Key distinction: General-purpose K8s federation vs. Ray-topology-aware federation.
-
Cross-AZ network latency: As
@siyuanfoundationflagged, Ray's head node must be topology-aware. Without this, object transfers and task scheduling will blindly route across AZs, potentially destroying performance for anything involving data movement. The proposal should explicitly scope to workloads with minimal cross-node communication (batch inference with local GPU execution, stateless serving). -
Ray GCS and head node as single point of failure: The head node lives in one cluster. Cross-cluster network partitions could orphan all remote workers simultaneously.
-
Networking: Worker pods in remote clusters must reach the head node's GCS and Ray object store. This requires cross-cluster networking (service mesh, VPN, or public endpoints), which adds latency and security surface area.
-
Autoscaler integration: KubeRay's autoscaler currently talks to a single K8s API server. Federation requires it to create/delete worker pods across multiple clusters, meaning multi-cluster API credentials and reconciliation.

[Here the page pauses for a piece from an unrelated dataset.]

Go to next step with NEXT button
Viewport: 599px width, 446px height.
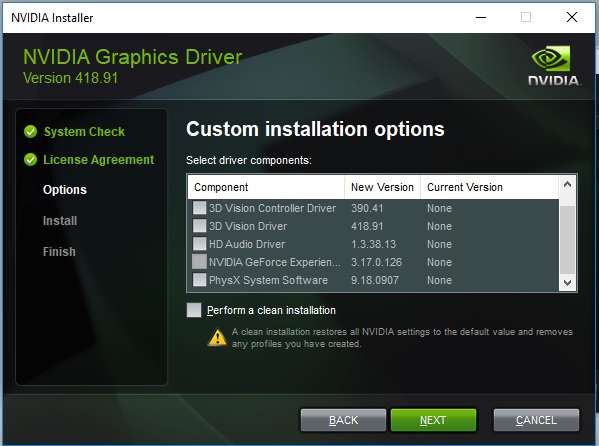tap(433, 420)
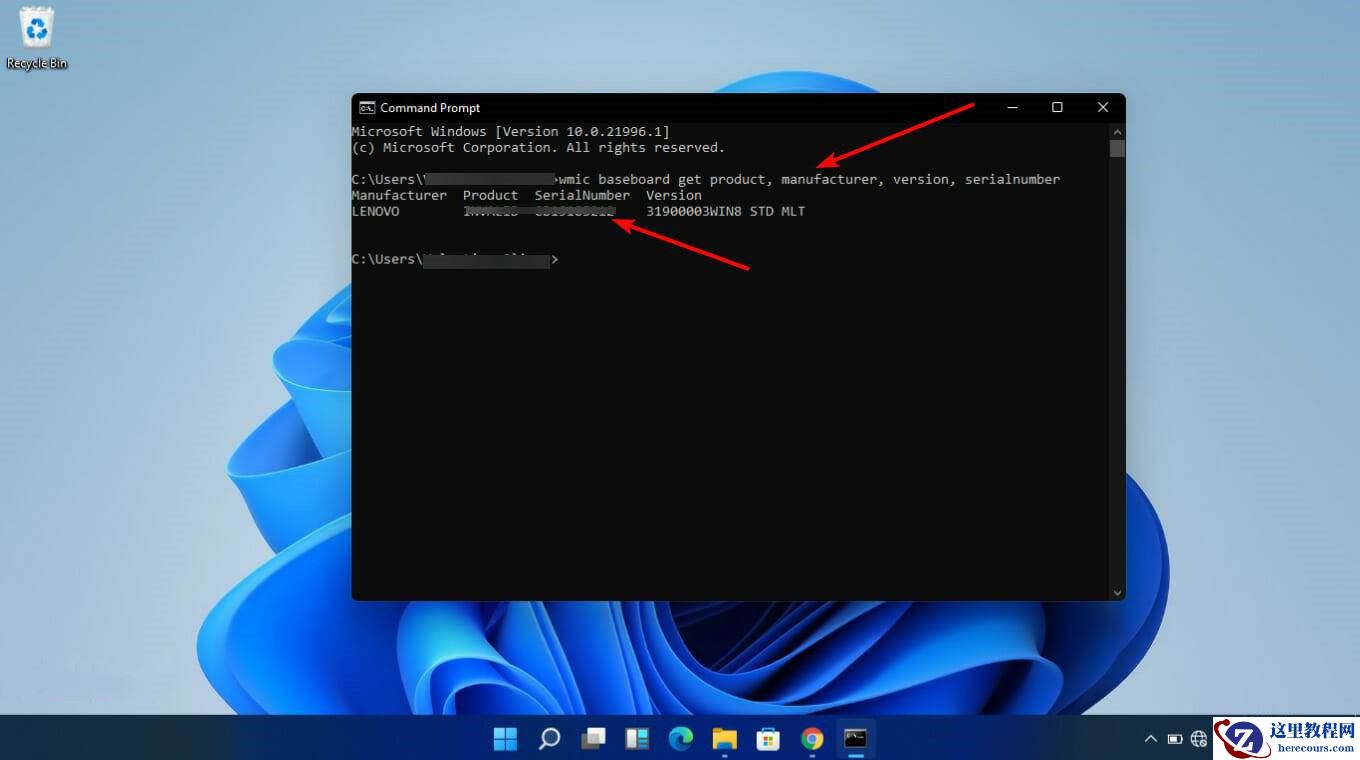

The proposal addresses a real and growing pain point — GPU resource fragmentation across clusters is one of the top operational challenges for large-scale AI teams. However:
- Start narrow: The community feedback correctly suggests scoping to Ray Data (no shuffle) and Ray Serve first. These workloads are embarrassingly parallel / stateless and tolerate cross-AZ latency.
- Consider the proxy/delegator alternative:
@siyuanfoundation's suggestion of a job delegator that dispatches to separate RayClusters and aggregates results may deliver 80% of the value with 20% of the complexity — no Ray-level changes needed, just a KubeRay-level orchestration layer. - Leverage MultiKueue for worker pod placement: Rather than building full federation from scratch, using MultiKueue to place worker pods in remote clusters (while the head stays in one cluster) could be a pragmatic first step that's composable with the existing ecosystem.
- NVIDIA Dynamo is not a competitor here but its topology-aware routing patterns (especially the Grove API) are worth studying as a design reference for how to make the Ray head aware of worker locality.
The proposal fills a unique gap — none of the existing solutions provide a single logical Ray cluster spanning K8s boundaries. Whether that's built as deep Ray+KubeRay integration or as a lighter-weight orchestration layer above multiple RayClusters is the key architectural decision the community needs to make.